* **Work to complete**: Return each line, exactly as given, from the one containing "Sort by the" through the end of the entries below, and skip the rest.

* **Available data**:
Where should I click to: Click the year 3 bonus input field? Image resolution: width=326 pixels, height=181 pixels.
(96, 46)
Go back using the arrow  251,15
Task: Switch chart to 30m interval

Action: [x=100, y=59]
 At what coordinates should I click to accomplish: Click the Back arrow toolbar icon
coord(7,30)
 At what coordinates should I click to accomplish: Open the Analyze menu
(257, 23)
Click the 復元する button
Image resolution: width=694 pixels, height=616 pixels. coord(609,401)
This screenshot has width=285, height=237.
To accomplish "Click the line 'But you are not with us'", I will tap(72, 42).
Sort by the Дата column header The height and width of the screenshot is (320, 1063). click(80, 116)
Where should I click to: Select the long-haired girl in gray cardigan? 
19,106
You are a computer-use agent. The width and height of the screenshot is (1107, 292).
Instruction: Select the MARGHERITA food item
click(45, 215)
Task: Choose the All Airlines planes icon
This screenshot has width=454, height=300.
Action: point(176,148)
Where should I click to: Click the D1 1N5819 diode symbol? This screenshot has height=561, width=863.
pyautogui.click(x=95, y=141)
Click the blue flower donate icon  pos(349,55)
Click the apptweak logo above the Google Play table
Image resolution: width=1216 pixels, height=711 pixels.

* **Task output**:
Sort by the Дата column header The height and width of the screenshot is (320, 1063). click(80, 116)
Where should I click to: Select the long-haired girl in gray cardigan? 
19,106
You are a computer-use agent. The width and height of the screenshot is (1107, 292).
Instruction: Select the MARGHERITA food item
click(45, 215)
Task: Choose the All Airlines planes icon
This screenshot has width=454, height=300.
Action: point(176,148)
Where should I click to: Click the D1 1N5819 diode symbol? This screenshot has height=561, width=863.
pyautogui.click(x=95, y=141)
Click the blue flower donate icon  pos(349,55)
Click the apptweak logo above the Google Play table
Image resolution: width=1216 pixels, height=711 pixels.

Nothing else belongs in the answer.